■ **Material shown**:
_ _ _
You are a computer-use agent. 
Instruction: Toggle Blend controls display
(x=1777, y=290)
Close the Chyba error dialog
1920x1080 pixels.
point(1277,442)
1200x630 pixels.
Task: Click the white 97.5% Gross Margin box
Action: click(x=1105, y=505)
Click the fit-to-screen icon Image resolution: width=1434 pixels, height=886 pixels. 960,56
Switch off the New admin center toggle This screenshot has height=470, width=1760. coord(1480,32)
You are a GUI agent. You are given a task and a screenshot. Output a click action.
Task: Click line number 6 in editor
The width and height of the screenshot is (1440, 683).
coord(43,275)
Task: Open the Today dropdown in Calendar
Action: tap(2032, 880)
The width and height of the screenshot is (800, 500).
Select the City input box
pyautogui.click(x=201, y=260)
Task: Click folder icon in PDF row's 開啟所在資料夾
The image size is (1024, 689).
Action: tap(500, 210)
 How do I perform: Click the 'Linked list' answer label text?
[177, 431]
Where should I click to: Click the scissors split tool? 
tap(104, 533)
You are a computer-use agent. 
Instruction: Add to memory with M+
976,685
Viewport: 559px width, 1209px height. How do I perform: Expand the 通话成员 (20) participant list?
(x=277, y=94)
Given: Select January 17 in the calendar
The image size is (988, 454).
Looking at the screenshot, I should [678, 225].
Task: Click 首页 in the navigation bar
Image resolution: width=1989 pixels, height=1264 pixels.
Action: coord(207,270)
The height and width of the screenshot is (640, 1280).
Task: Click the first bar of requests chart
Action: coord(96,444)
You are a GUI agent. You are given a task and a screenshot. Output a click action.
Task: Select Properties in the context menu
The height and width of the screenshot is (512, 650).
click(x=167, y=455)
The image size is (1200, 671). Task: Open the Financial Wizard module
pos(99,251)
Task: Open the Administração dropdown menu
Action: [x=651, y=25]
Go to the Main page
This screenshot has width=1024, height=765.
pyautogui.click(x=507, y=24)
_ _ _
■ **Instruction**:
Can you extract every line of the listing above and reproduce each one word for word, with nothing changed?

■ **Answer to this task**:
You are a computer-use agent. 
Instruction: Toggle Blend controls display
(x=1777, y=290)
Close the Chyba error dialog
1920x1080 pixels.
point(1277,442)
1200x630 pixels.
Task: Click the white 97.5% Gross Margin box
Action: click(x=1105, y=505)
Click the fit-to-screen icon Image resolution: width=1434 pixels, height=886 pixels. 960,56
Switch off the New admin center toggle This screenshot has height=470, width=1760. coord(1480,32)
You are a GUI agent. You are given a task and a screenshot. Output a click action.
Task: Click line number 6 in editor
The width and height of the screenshot is (1440, 683).
coord(43,275)
Task: Open the Today dropdown in Calendar
Action: tap(2032, 880)
The width and height of the screenshot is (800, 500).
Select the City input box
pyautogui.click(x=201, y=260)
Task: Click folder icon in PDF row's 開啟所在資料夾
The image size is (1024, 689).
Action: tap(500, 210)
 How do I perform: Click the 'Linked list' answer label text?
[177, 431]
Where should I click to: Click the scissors split tool? 
tap(104, 533)
You are a computer-use agent. 
Instruction: Add to memory with M+
976,685
Viewport: 559px width, 1209px height. How do I perform: Expand the 通话成员 (20) participant list?
(x=277, y=94)
Given: Select January 17 in the calendar
The image size is (988, 454).
Looking at the screenshot, I should [678, 225].
Task: Click 首页 in the navigation bar
Image resolution: width=1989 pixels, height=1264 pixels.
Action: coord(207,270)
The height and width of the screenshot is (640, 1280).
Task: Click the first bar of requests chart
Action: coord(96,444)
You are a GUI agent. You are given a task and a screenshot. Output a click action.
Task: Select Properties in the context menu
The height and width of the screenshot is (512, 650).
click(x=167, y=455)
The image size is (1200, 671). Task: Open the Financial Wizard module
pos(99,251)
Task: Open the Administração dropdown menu
Action: [x=651, y=25]
Go to the Main page
This screenshot has width=1024, height=765.
pyautogui.click(x=507, y=24)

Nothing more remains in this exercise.